Ergebnis der Integration sind idealerweise Effizienzsteigerungen und Kosteneinsparungen durch Integration bzw. Reduktion von Prozessen und Systemen, da organisatorische, prozessuale, methodische und technologische Überschneidungen vermieden werden und im Idealfall gemeinsame Prozesse und Softwarelösungen eingesetzt werden können.
… oder doch nicht?
Aber ist dieses Zusammenwachsen der Disziplinen wirklich die einzige mögliche Entwicklungsrichtung? Wie Risikomanager in aller Welt wissen, ist die Zukunft keineswegs immer so klar antizipierbar, und das gilt selbstverständlich auch für die Zukunft des Risikomanagements. Denn so bestechend die Argumentation der Proponenten der GRC-Integration auch klingt, bei genauerer Betrachtung gibt es doch gut begründete Einwände:
Risikomanagement beschäftigt sich idealerweise nicht nur mit Risiken, sondern auch mit Chancen: Im Fokus stehen interne und externe Business-Risiken, die das Unternehmen wesentlich in seiner Performance beeinflussen. In Governance- und Compliance Systemen werden Chancen typischerweise nicht betrachtet, der Fokus liegt auf der detaillierten Erfassung und Vermeidung von unternehmensin-ternen, steuerbaren Risiken, bspw. aufgrund von illegalem, unethischem Verhalten oder aufgrund von Fehlern bei Routine-Prozessen.

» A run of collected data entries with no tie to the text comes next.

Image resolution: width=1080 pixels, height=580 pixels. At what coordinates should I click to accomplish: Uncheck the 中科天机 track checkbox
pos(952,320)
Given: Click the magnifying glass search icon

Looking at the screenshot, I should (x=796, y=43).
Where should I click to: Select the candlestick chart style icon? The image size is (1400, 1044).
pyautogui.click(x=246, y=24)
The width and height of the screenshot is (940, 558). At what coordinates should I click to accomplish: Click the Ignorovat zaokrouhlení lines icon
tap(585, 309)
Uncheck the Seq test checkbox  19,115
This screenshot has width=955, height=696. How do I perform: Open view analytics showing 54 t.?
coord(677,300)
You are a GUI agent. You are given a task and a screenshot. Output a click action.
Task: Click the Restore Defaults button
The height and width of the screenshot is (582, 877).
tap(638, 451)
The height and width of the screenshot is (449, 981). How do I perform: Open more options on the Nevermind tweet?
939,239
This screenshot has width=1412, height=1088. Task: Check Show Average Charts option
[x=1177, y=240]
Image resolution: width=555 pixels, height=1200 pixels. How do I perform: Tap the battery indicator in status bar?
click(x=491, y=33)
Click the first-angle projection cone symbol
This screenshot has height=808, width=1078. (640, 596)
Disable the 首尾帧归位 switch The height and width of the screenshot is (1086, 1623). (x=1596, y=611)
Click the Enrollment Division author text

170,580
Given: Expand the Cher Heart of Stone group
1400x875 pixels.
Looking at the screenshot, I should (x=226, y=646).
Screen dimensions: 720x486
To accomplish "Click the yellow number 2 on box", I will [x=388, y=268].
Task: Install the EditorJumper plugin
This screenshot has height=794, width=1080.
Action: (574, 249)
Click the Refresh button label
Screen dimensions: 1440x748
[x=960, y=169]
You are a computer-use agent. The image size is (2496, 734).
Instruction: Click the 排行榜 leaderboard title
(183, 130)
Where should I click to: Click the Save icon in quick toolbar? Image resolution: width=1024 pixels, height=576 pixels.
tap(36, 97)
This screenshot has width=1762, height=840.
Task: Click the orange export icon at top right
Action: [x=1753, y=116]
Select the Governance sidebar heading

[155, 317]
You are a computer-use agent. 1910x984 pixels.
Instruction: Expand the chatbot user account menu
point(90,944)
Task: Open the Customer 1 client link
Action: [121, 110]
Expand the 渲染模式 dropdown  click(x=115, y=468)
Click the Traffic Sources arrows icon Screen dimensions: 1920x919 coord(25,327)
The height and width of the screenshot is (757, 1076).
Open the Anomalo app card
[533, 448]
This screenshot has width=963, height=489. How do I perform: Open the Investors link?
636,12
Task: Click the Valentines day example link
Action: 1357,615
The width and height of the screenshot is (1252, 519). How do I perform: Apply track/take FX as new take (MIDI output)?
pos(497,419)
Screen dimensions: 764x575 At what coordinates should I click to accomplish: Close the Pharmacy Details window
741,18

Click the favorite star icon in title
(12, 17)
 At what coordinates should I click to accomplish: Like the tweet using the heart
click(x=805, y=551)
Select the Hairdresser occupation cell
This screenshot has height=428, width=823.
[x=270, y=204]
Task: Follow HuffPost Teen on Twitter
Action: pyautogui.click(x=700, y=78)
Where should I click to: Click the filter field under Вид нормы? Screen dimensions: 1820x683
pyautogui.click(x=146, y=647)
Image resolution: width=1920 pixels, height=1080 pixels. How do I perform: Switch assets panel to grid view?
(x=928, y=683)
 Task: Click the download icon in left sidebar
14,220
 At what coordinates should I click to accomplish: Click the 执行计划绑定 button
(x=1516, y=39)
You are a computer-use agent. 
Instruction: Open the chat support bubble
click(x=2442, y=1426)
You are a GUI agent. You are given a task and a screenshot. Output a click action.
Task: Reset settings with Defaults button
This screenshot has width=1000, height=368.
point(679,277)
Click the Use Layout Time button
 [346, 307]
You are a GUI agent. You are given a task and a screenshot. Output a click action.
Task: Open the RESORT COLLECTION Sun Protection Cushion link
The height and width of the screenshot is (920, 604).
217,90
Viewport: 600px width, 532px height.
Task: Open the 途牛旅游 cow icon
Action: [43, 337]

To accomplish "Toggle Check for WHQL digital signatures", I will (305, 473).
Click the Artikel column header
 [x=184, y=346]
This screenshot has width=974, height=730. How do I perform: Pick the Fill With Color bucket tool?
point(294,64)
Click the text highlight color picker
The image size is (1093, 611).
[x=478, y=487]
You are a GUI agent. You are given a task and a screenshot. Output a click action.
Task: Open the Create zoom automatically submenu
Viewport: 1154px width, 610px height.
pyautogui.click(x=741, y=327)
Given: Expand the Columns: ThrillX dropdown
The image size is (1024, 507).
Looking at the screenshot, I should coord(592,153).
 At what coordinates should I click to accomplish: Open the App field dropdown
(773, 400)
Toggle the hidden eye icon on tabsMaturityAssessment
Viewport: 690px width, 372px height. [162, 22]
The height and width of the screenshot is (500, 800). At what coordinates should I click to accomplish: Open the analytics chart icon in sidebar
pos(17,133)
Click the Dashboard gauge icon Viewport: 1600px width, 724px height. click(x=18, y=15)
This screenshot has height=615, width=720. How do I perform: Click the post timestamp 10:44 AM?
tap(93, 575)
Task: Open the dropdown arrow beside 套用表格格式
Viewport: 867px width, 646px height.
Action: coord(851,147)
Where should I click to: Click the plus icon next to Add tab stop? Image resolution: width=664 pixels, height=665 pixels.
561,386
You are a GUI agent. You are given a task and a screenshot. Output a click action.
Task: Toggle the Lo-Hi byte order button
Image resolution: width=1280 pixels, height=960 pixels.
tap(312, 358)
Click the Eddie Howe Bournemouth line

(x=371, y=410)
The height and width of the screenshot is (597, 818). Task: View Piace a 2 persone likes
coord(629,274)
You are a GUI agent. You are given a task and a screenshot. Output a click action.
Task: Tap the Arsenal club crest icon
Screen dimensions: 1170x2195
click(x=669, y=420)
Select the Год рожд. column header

Risikomanagement hat nicht das Ziel der Risikovermeidung, sondern soll Risikotransparenz schaffen, um bewusster mit (mehr) Risiken umgehen zu können. Governance- und Compliance-Systeme zielen letztlich auf Reduktion bzw. gänzliche Vermeidung von Bedrohungen ab.
Risiko- und Chancenmanagement beschäftigt sich mit potenziellen Abweichungen von Erwartungen (=Planungen). Daher ist eine Integration mit den Controllingsystemen (= Planungs- und Steuerungssystemen) mindestens ebenso wichtig wie eine Integration mit Governance- und Compliancesystemen.
Die Synergien zwischen den Systemen sind nicht so groß wie es auf den ersten Blick scheint. Große Synergien bestehen vor allem bei der Risikoverwaltung (Dokumentation von Einzelrisiken, Zu-ordnung von Verantwortlichkeiten und regelmäßige Aktualisierung der Risikolandschaft), weniger bei der Risikobewertung, –aggregation sowie Steuerung von Gesamtrisikopositionen. Risikoaggregation ist die Voraussetzung zur Ermittlung der Risikogesamtposition und damit zur Steuerung nicht nur von Einzelrisiken, sondern von Risikopositionen von Geschäften und Unternehmen. Erst durch die Risikoaggregation kann ermittelt werden, ob das Gesamtrisiko mit Risikoappetit und Risikotragfähigkeit des Unternehmens zusammenpasst.
Die Zukunft ist offen
Die Entwicklung des Risikomanagements ist also nicht so klar, wie es auf den ersten Blick scheint. Klar ist, dass in vielen Unternehmen eine Integration der GRC Systeme zur Effizienzsteigerung sinnvoll sein wird. Andere Unternehmen werden – um bewusst die Gesamtrisikoposition ermitteln und steuern zu können – eine zu starke Integration mit Governance und Compliance nicht anstreben, sondern im Risiko- (und Chancen-)Management bewusst andere Methoden und Systeme anwenden.